| Stated goal |
In the stretch of data from the line containing "You are a computer-use agent. This" through the end, change "Instruction" to "Command" and keep everything else the same. Reproduce only that stretch, leaving out the pictures.

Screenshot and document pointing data

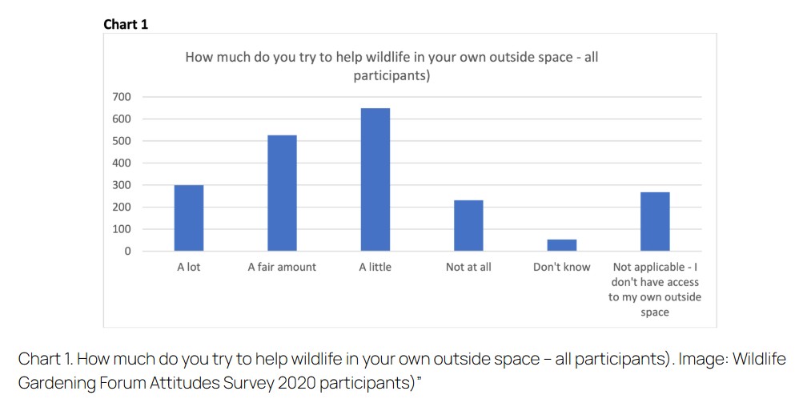
Task: Click the 0 value on the y-axis
Action: tap(126, 251)
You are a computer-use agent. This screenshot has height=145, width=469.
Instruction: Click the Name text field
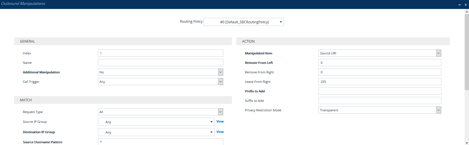click(160, 63)
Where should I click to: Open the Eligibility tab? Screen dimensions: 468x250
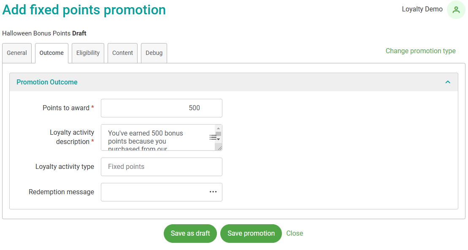(x=88, y=53)
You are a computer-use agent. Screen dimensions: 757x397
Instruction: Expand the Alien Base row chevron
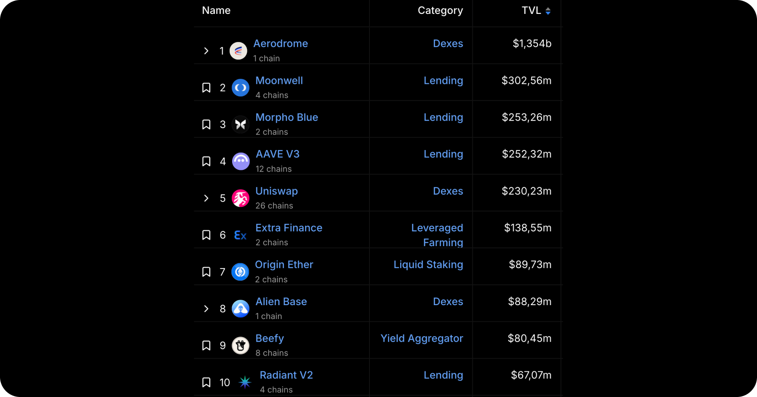(x=206, y=308)
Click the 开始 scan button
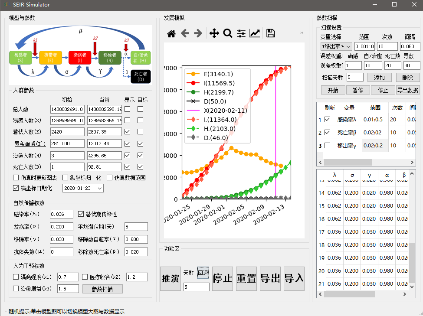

| In response |
You are a computer-use agent. This screenshot has height=145, width=469.
Command: Click the Name text field
click(160, 63)
Where should I click to: Open the Eligibility tab? Screen dimensions: 468x250
(x=88, y=53)
You are a computer-use agent. Screen dimensions: 757x397
Command: Expand the Alien Base row chevron
(x=206, y=308)
Click the 开始 scan button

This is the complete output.